Full Report
In March 2026, the Turkish restaurant chain Baydöner suffered a data breach which was subsequently published to a public hacking forum. The incident exposed over 1.2M unique email addresses along with names, phone numbers, cities of residence and plaintext passwords. A small number of records also included Turkish national ID number and date of birth. In their disclosure notice, Baydöner stated that payment and financial data was not affected.
Analysis Summary
# Incident Report: Baydöner Customer Data Breach (March 2026)
## Executive Summary
In March 2026, the Turkish restaurant chain Baydöner experienced a significant data breach resulting in the exposure of approximately 1.3 million customer records. The compromised data, which included plaintext passwords and sensitive personal identifiers, was subsequently leaked on a public hacking forum. While financial data remained secure, the exposure of unencrypted credentials poses a high risk of credential stuffing attacks for the affected users.
## Incident Details
- **Discovery Date:** March 15, 2026 (Added to HIBP)
- **Incident Date:** March 2026
- **Affected Organization:** Baydöner
- **Sector:** Food & Beverage / Hospitality
- **Geography:** Turkey
## Timeline of Events
### Initial Access
- **Date/Time:** March 2026
- **Vector:** Not explicitly disclosed (Commonly SQL injection or misconfigured database for this type of bulk export)
- **Details:** Unauthorized actors gained access to the customer relationship management or marketing database.
### Lateral Movement
- **Details:** Not disclosed; the nature of the leak suggests a direct export of a user credentials table.
### Data Exfiltration/Impact
- **Details:** Data for over 1.2M unique email addresses (approximately 1.3M total records) was exfiltrated and uploaded to a public hacking forum.
### Detection & Response
- **Discovery:** The breach was identified following the publication of the data on a hacking forum and subsequent verification by security researchers.
- **Response Actions:** Baydöner issued a formal disclosure notice to the public and regulatory authorities.
## Attack Methodology
- **Initial Access:** Unknown (Potential exploitation of web-facing application vulnerabilities).
- **Credential Access:** Plaintext storage (Failure to use cryptographic hashing).
- **Collection:** Gathering of customer PII (names, phone numbers, Turkish IDs, DOB).
- **Exfiltration:** Transfer of 1.3M records to external hacking forums.
- **Impact:** Massive exposure of PII and usable credentials.
## Impact Assessment
- **Financial:** No direct compromise of payment or financial data reported.
- **Data Breach:** Exposure of 1.2M+ unique emails, names, phone numbers, cities, plaintext passwords, Turkish National ID numbers, and dates of birth.
- **Operational:** Minimal disruption to physical restaurant operations.
- **Reputational:** High; public exposure on dark web forums and notification services like Have I Been Pwned.
## Indicators of Compromise
- **Network indicators:** None provided in the public disclosure.
- **File indicators:** Database export files (typically .sql or .csv) circulated on hacking forums.
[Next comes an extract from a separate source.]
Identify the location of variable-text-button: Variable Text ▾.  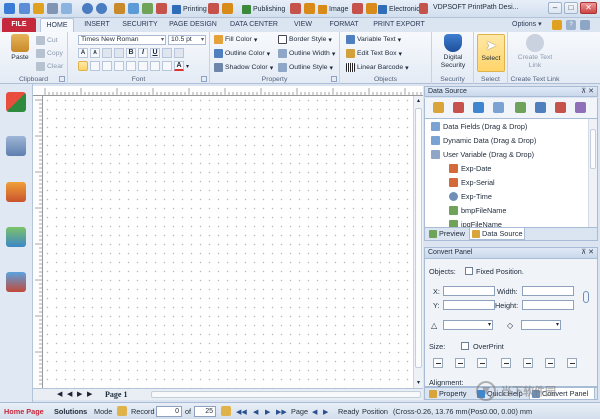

- **Behavioral indicators:** Large outbound data transfers from customer databases.
## Response Actions
- **Containment:** Secured the affected database/server to prevent further unauthorized access.
- **Eradication:** Not applicable to leaked data, but involves patching vulnerabilities that led to the breach.
- **Recovery:** Restoration of services and issuance of public notification via hxxps[://]www[.]baydoner[.]com/duyurular.
## Lessons Learned
- **Plaintext Storage:** The storage of passwords in plaintext is a critical failure in security architecture.
- **Data Minimization:** Excessive collection of National ID numbers and DOB for a restaurant chain increases the severity of any potential breach.
- **Proactive Monitoring:** The breach was detected post-publication, indicating a need for better database activity monitoring.
## Recommendations
- **Cryptographic Hashing:** Implement strong, salted password hashing algorithms (e.g., Argon2 or bcrypt) immediately.
- **Multi-Factor Authentication (MFA):** Encourage or mandate MFA for all customer accounts to mitigate the risk of stolen credentials.
- **Encryption at Rest:** Ensure sensitive data, specifically National IDs, are encrypted at rest.
- **Vulnerability Management:** Conduct regular penetration testing and web application firewalls (WAF) to prevent SQL injection and other common attack vectors.